▸ DOCUMENT SEGMENT

= = = = =

Tag Archives: firefox

Second Beta Release of Firefox 4 Arrives

27 Jul

Second Beta Release of Firefox 4 Arrives

The second beta release of the next version of Firefox is now available.

Download Firefox 4 Beta 2 from Mozilla and test it out. Windows, Mac OS X and Linux builds are available in multiple languages. We were originally expecting it to arrive last Friday, but the release was delayed a few days for quality assurance testing.

Keep in mind, this is a pre-release version of the browser, and it may not be entirely stable. But it should be stable enough for daily use, and it will give you a heads up on all the new goodies coming in Firefox 4 when it’s officially released this fall.

Tuesday’s release has a number of new features, including support for CSS 3 transitions, better handling of retained layers on pages and a new feature in the add-ons manager that confirms when an add-on has been installed. There are also the requisite performance boosts and stability improvements, so if you’re running beta 1, definitely consider upgrading.

= = = = =

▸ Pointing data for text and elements
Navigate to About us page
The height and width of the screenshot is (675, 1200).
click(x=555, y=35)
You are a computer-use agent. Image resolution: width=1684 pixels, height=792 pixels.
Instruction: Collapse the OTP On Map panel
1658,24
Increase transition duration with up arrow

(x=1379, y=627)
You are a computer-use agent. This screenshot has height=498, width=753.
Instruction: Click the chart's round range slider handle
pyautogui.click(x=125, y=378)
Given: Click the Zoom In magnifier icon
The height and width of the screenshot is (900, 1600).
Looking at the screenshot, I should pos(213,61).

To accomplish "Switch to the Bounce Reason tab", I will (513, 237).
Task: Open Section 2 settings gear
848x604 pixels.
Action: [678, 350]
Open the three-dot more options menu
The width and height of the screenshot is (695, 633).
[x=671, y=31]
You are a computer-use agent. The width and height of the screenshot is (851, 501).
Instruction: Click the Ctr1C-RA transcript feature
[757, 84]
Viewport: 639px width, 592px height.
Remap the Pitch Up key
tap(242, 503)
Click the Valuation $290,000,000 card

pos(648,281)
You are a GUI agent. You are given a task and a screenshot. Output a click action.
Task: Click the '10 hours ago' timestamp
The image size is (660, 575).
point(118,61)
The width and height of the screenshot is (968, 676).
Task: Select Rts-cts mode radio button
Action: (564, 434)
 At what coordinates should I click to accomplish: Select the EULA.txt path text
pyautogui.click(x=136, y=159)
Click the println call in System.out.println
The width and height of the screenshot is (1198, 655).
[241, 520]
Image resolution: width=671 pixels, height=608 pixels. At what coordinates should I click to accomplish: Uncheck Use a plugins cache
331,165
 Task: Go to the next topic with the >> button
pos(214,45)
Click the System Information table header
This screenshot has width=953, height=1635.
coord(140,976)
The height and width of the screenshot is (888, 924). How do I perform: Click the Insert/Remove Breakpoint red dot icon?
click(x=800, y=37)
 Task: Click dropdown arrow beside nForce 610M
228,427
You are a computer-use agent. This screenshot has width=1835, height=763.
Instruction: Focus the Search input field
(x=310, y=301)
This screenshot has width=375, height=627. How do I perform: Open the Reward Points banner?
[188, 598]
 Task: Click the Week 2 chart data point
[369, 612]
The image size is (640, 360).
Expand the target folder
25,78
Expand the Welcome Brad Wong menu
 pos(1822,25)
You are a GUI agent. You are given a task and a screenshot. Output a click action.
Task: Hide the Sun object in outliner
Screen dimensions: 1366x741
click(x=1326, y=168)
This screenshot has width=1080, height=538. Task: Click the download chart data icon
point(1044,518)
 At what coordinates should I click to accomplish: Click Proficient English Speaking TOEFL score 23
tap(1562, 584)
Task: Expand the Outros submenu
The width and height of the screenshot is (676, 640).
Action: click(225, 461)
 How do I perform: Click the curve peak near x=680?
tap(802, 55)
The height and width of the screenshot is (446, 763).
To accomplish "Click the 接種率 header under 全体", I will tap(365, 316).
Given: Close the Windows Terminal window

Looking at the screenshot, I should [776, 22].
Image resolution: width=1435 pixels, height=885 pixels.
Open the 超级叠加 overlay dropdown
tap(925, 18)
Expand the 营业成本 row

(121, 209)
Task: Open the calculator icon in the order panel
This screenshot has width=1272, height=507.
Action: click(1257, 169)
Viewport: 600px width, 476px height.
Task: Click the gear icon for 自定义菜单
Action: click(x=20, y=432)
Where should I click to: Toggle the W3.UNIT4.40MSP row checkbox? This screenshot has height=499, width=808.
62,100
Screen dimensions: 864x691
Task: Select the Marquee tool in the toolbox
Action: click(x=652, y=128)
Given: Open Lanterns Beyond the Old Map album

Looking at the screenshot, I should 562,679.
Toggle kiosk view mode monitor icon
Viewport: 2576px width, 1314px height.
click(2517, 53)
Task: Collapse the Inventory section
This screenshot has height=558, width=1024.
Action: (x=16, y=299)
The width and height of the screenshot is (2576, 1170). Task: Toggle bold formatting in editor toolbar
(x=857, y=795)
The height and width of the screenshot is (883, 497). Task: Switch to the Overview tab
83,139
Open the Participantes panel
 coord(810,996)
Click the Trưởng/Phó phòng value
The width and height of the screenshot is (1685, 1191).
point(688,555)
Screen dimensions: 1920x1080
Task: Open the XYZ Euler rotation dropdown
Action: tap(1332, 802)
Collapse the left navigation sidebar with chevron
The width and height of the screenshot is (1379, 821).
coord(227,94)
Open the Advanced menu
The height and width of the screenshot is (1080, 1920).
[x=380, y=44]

= = = = =

According to the Firefox 4 beta post, why was the second beta release delayed a few days?

▸ SOLUTION
It was delayed for quality assurance testing.